The Meseta unfurled before me like a breath held too long, beneath a sky asking only for my raw showing up.
Here, on this wide-open plain, edges blurred, bidding me sink into the ache of what I'm called to carry— my father’s shadow etching symbols on every pebble, now my quiet bet on holding memories firm against winds that scatter.
My conscience flickers, a stubborn ember, not a command to chase, but a steady trailmate whispering a call half-known, pulling me from home's hearth and modernity's grind deeper into this wild Camino crucible.
Grace waits on me, unearned, a hand outstretched in the dark, asking only for my open grip—hesitant, palm slick with sweat, shivering at the touch—asking me to receive and return what’s given. You are made in the divine’s image, it breathes, yet I see my cracked mirror scattering the light, and even so, the Way takes shape in me, rough but real.
Making pilgrimage is no lazy man's river walk— it’s the blacksmith’s anvil, forging an iron path, where grit on blisters hardens to callus, truth's hammer smashing the fog of lies.
The goodness in every 'buen camino' cultivates a beauty as the Way cracks open sunburned pilgrims like seeds bursting through scarred soil into wildflowers.
Memento Mori, my finitude ticks with every creaking step, sharp stones piercing thinning soles, yet nothing truly perishes on the shifting sands of this pilgrim’s trail.
Today I walk a dry riverbed trail carved by millions of stubborn feet, awe pushing back against doubt's onslaught, gratitude rooting around in the gravel I stir with my shuffling feet. It's love’s quiet flame kindled in the tinder of grudges resolved. Generation after generation of broken expectations break the big rocks into pebbles, exposing fathers' shame and sons' blame, now the dust beneath my feet.
Knee-deep in this mythic swamp, my father's voice pulses, not far-off, but in the beat of my own blood against the Way's unhurried hush.
The Eternal Pilgrim in me trudges onward, aiming for Santiago, the echoes of my footsteps pinging back from the depths of some mysterious chamber I can name but have yet to explore. I follow little yellow arrows, painted it seems everywhere a still small voice reminds me to look for them.

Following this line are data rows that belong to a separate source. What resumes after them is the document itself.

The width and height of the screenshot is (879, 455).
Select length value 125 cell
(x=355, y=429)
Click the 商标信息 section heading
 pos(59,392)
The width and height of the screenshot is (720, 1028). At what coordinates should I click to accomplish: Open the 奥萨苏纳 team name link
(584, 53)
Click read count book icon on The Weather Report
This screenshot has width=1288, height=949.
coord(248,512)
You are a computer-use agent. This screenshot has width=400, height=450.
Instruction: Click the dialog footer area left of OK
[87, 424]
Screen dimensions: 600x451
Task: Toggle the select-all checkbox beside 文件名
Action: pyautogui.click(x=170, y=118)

Maybe it's the joyous ringing of bells, a peaceful breeze, heartfelt conversations, or a newfound humility, that bids me to surrender and simply keep walking.

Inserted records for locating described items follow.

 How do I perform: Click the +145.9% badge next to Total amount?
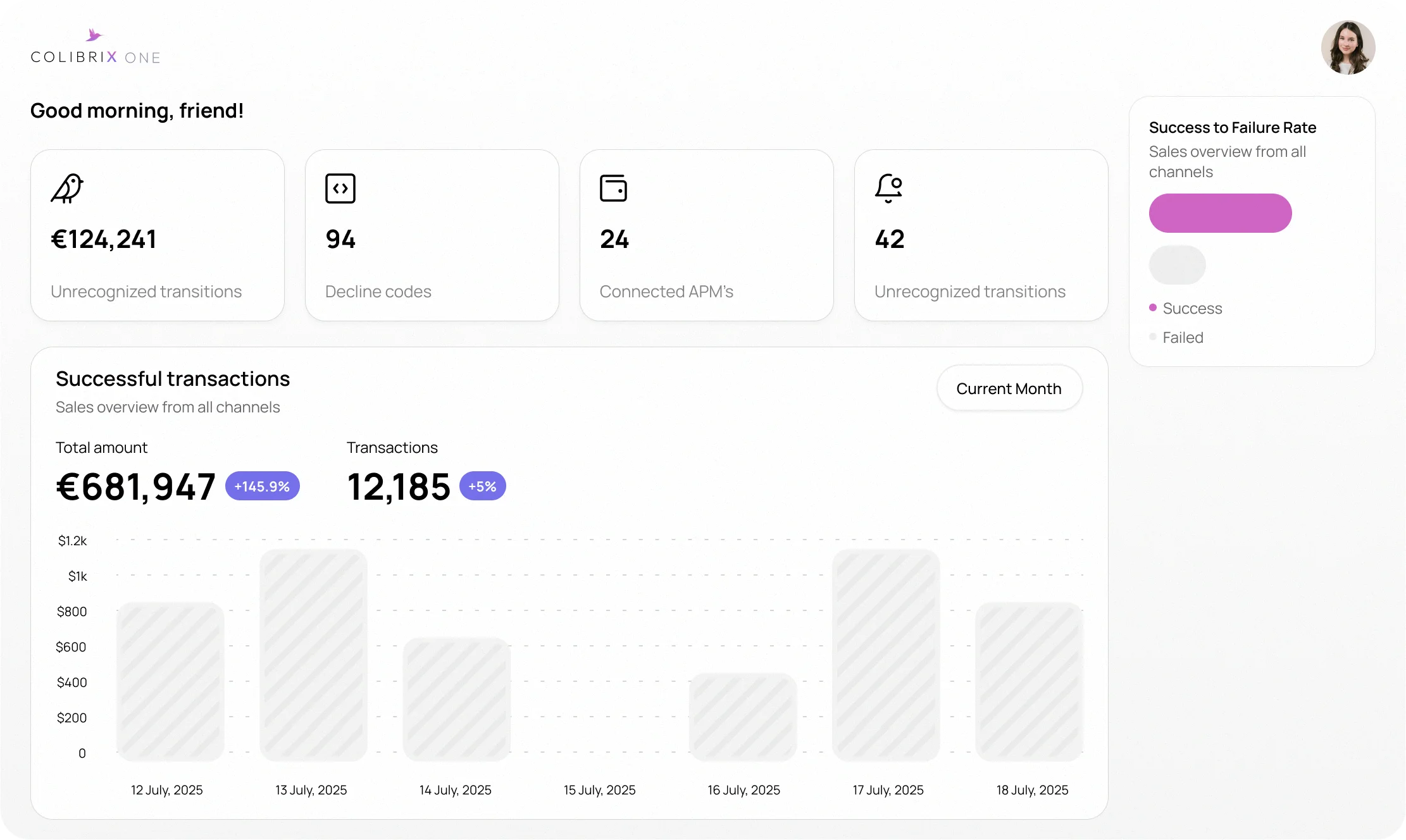pyautogui.click(x=261, y=486)
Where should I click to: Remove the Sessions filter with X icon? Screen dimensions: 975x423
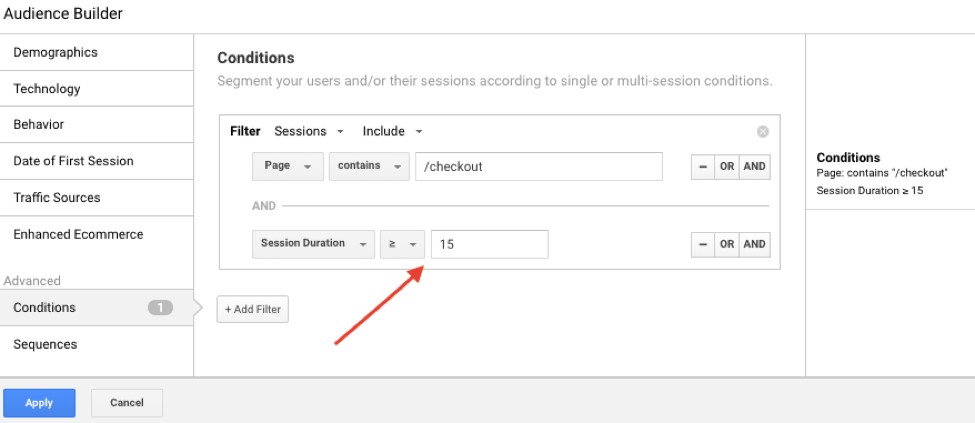(x=763, y=131)
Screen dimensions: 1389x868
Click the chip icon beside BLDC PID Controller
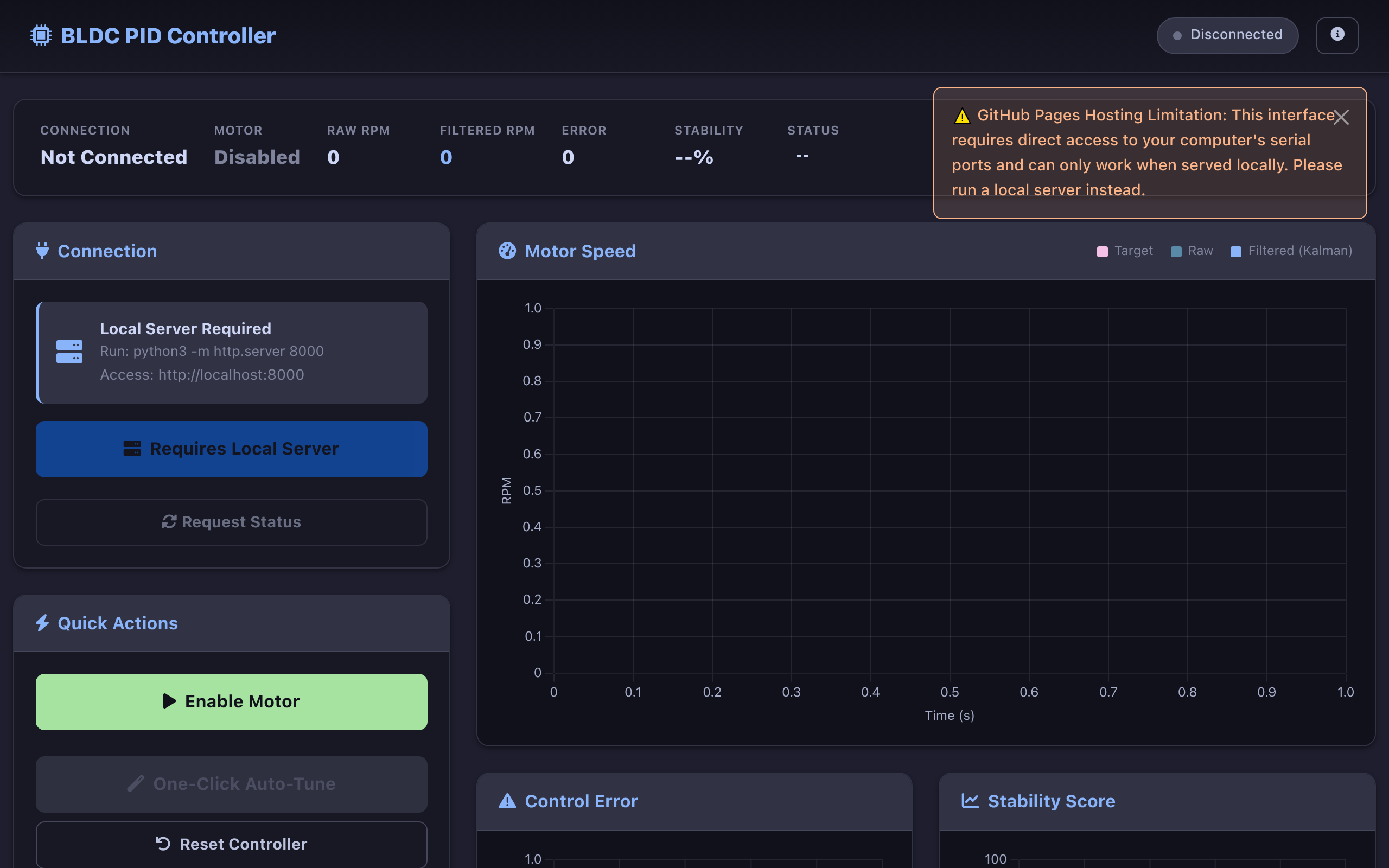click(40, 35)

One evening as the light slants to weary gold, it hits me square. This stillness is my pilgrim’s unmerited grace, calling for this response— treat the blister, wash your socks, break bread and share a glass of wine. Laughter and storytelling is where what's inside you meets the world, where the Way, once walked, is retraced again and again with each fortunate dawn, forming a holy covenant to rise, take up whatever is my load anew, and step across the very next threshold that presents.

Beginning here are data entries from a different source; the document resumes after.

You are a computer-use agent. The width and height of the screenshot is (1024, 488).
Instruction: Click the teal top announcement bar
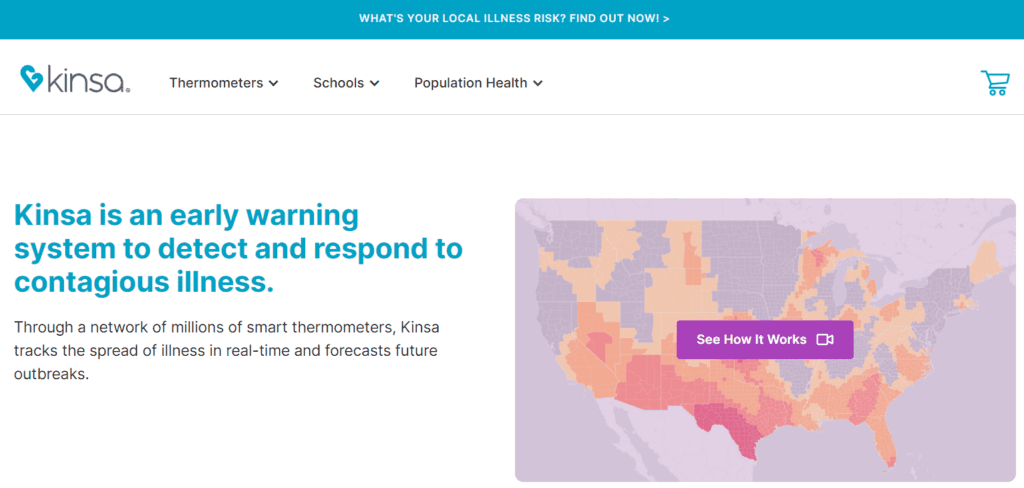tap(512, 19)
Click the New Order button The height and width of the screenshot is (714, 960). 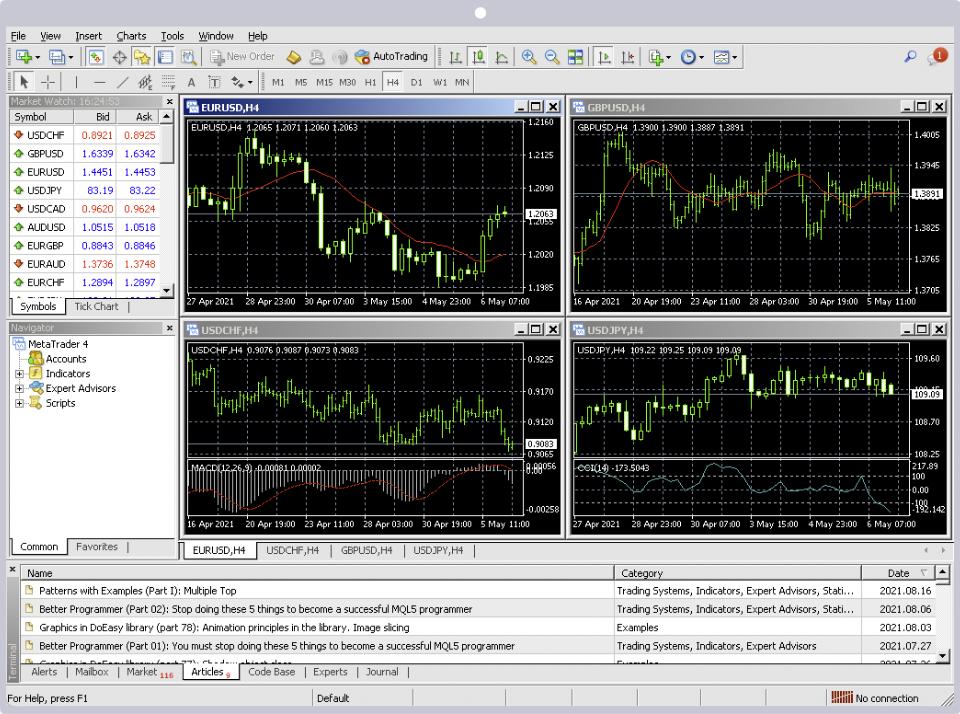coord(242,58)
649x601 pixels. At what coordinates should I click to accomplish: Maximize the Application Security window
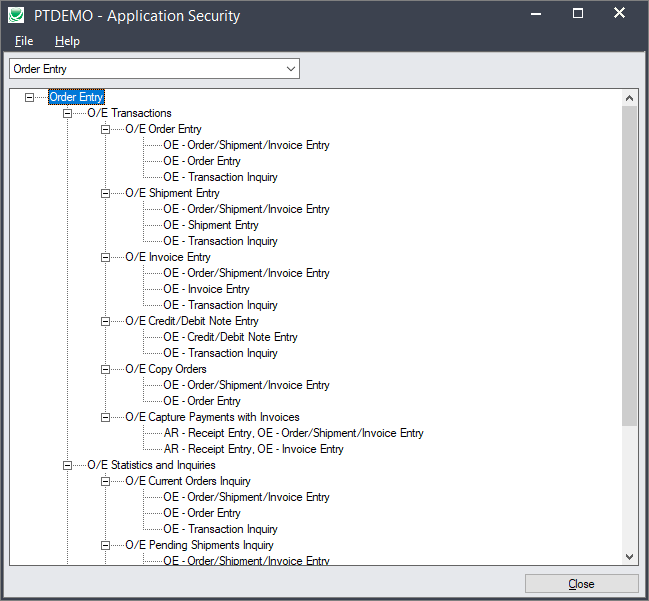pyautogui.click(x=578, y=14)
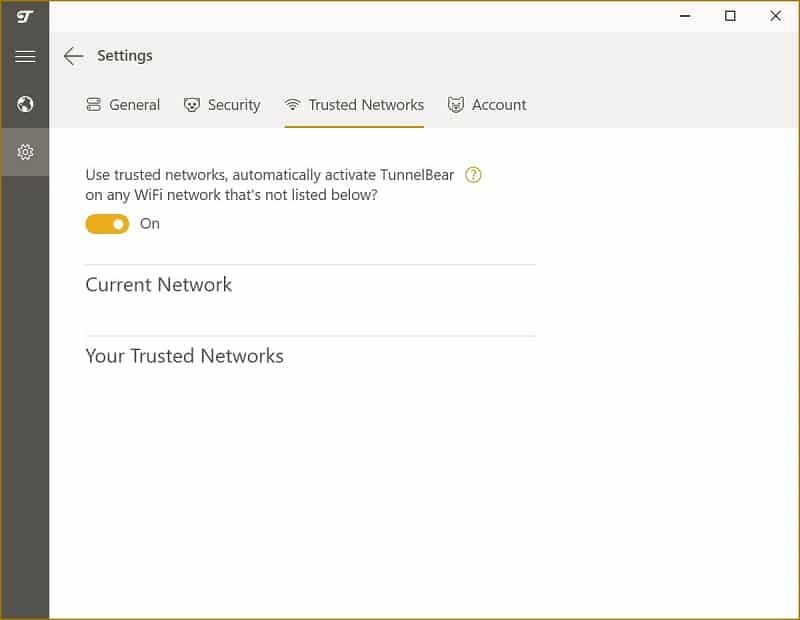Go back using the arrow beside Settings
The height and width of the screenshot is (620, 800).
coord(73,56)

I'm home now, and my days? They blur into rough drafts of half-told tales. Three years later, in the stillness of a feeble prayer, I hear the divine whisperer say: Pay attention, Pilgrim, everything you need is right here, right now. Pack up your fierce ache for the sacred, along with your trembling hold on memories past, pick a new destination and start walking toward a horizon where light breaks anew. You know the Way.